▸ DOCUMENT EXTRACT:
===

From Joel Gomiyar, Jos
June 16, 2021: Less than 200 trained plastic surgeons are currently licensed to practice in Nigeria, inadequate for the country’s over 200 million population, experts say.
By this figure, one plastic surgeon is licensed to cater for over 100,000 Nigerians, forcing an unintended prioritization of cases by Professionals, Dr. Simon Yiltok, a Professor of Plastic and Reconstructive Surgery in the University of Jos, said, Tuesday.
“The few plastic surgeons on ground are inundated with more life-threatening conditions, with no space for elective or cosmetic procedure, said Yiltok at his inaugural lecture in Jos, the capital of Plateau State.
Poor funding and low manpower training, Yiltok said is responsible for the shortfall, but Government has solution, he said. “Government should increase funding of the health sector to at least 4% of the annual budget,” Yiltok said.

===

▸ INFORMATION SUPPLIED:
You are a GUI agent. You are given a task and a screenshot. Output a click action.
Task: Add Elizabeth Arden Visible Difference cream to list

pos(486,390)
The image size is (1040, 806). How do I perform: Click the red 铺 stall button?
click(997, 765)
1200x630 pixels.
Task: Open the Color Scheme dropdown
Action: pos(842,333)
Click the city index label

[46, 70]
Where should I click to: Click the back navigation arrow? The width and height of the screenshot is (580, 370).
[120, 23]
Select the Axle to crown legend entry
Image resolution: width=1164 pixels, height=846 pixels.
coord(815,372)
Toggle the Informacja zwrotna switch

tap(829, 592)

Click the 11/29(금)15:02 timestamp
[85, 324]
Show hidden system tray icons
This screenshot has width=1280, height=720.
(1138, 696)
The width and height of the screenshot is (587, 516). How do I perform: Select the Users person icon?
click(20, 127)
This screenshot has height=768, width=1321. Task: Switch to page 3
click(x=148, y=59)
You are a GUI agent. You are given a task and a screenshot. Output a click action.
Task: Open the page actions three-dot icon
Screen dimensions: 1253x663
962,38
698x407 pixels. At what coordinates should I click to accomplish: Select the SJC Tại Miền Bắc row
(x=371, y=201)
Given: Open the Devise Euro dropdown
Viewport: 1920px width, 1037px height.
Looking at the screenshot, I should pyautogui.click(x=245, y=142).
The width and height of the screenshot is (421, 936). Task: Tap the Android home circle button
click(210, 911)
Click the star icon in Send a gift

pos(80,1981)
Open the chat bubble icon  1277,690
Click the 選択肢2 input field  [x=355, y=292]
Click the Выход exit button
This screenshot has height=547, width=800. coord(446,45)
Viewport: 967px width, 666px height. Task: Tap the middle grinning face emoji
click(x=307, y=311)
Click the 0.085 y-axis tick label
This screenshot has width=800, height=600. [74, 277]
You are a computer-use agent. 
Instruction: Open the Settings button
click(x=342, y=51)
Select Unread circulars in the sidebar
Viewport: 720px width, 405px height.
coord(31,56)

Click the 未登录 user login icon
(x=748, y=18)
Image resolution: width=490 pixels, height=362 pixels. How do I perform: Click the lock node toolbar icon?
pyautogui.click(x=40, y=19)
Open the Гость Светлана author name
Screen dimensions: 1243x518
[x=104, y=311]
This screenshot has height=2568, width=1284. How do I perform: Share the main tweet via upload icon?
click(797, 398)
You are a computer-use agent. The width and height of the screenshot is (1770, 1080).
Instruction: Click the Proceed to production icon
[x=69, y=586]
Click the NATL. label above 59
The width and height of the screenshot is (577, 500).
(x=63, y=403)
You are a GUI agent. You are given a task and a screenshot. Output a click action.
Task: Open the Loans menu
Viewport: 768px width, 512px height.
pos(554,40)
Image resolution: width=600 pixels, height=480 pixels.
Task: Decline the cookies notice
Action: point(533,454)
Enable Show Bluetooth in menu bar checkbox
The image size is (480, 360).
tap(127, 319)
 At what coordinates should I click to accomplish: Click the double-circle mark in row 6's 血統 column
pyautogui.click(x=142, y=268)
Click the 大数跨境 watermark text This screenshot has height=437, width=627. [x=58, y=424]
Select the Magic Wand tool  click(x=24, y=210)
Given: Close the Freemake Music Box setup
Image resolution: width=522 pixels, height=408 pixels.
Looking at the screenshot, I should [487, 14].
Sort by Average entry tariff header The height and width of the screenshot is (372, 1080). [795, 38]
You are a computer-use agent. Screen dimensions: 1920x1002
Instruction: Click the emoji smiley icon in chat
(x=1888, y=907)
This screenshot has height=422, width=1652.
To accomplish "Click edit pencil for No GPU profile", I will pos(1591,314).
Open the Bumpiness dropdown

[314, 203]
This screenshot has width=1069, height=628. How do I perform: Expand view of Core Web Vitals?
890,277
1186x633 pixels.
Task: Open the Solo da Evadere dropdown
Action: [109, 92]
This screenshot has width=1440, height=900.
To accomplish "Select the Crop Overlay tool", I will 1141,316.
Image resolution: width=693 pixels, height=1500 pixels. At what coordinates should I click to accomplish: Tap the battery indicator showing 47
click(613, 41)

===

▸ ASSIGNMENT 1:
According to the report on plastic surgeons in Nigeria, what minimum share of the annual budget should the government give the health sector?
▸ ASSIGNMENT 2:
Repeat the passage of the report on plastic surgeons in Nigeria starting with "From Joel Gomiyar, Jos" and going on through "population, experts say.".
The listing plays no part in this work.

▸ WRITTEN ANSWER 1:
At least 4% of the annual budget.

▸ WRITTEN ANSWER 2:
From Joel Gomiyar, Jos
June 16, 2021: Less than 200 trained plastic surgeons are currently licensed to practice in Nigeria, inadequate for the country’s over 200 million population, experts say.